There was also discussion around the various definitions of customer in the market. For wholesalers there is still a direct relationship with the end user as well as with the retailers they supply. This relationship and the balance of responsibilities within it has been at the heart of many of the friction points in the market, but as Simon Bennett, chair of the Retailer/Wholesaler Group, pointed out, these barriers are being broken down as all parties align around the common cause of improving the experience for non-household customers.

As many speakers – including Wave Utilities’ Oliver Shelley – pointed out, if rapid improvements are not made to the level of service being provided to customers, it will start to hinder the switching process itself, as apathy sets in.

All participants agreed that at next year’s summit, the market cannot still be talking about “legacy issues”.

James Wallin, digital editor, Utility Week

Key takeaways

1. SMEs are being left behind. The benefits of market opening have so far chiefly been felt by bigger players.

2. Smart thinking is needed. According to First Business Water’s Nish Dattani, smart meters can be a powerful tool in tackling the sector’s multiple issues with providing accurate data to customers.

3. Consumption isn’t top of the list. The non-household sector accounts for a quarter of the UK’s water consumption and the industry is clear in its responsibility to drive water efficiency. However, CCWater’s Phil Marshall said there is little data showing it as a real motivation for business customers, aside from saving money.

“Customers want freedom”

Comment Shub Naha, Business development director for utilities, Content Guru

Shub Naha, business development director for utilities at Content Guru, offers his takeaways from both the Utility Week Customer Summit and a private speakers’ dinner that bridged the energy and water days of the event.

It’s very clear that, thanks to the emergence of incredibly convenient services from companies such as Netflix, Airbnb and Deliveroo, today’s customers expect more from all companies — including those supplying utilities. They want to personalise their user experience, and for utility providers to intuitively understand their needs.
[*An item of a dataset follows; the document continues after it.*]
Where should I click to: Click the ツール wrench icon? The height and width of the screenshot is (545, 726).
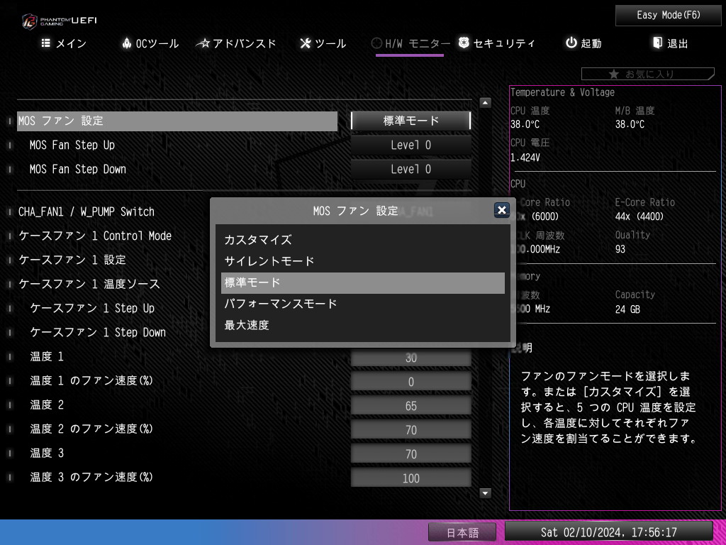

While the combination of new connected digital technologies coupled with the requirement for the industry to leverage more from existing assets is driving new types of collaborations, service experience remains the key differentiator in the sector. As such, utilities organisations are under constant scrutiny and regulatory pressure to provide excellent customer experiences, and the increasing expectation to protect vulnerable customers only adds to this.

Customers expect the freedom to engage with providers however and whenever they wish, and to move seamlessly between different channels, such as social media, webchat and phone, particularly in moments that matter such as during a loss of supply. It’s important that utility organisations have the right solutions in place to gain a clear picture of the customer journey, irrespective of channels, ensuring that it can provide best-in-class customer engagement and experience.”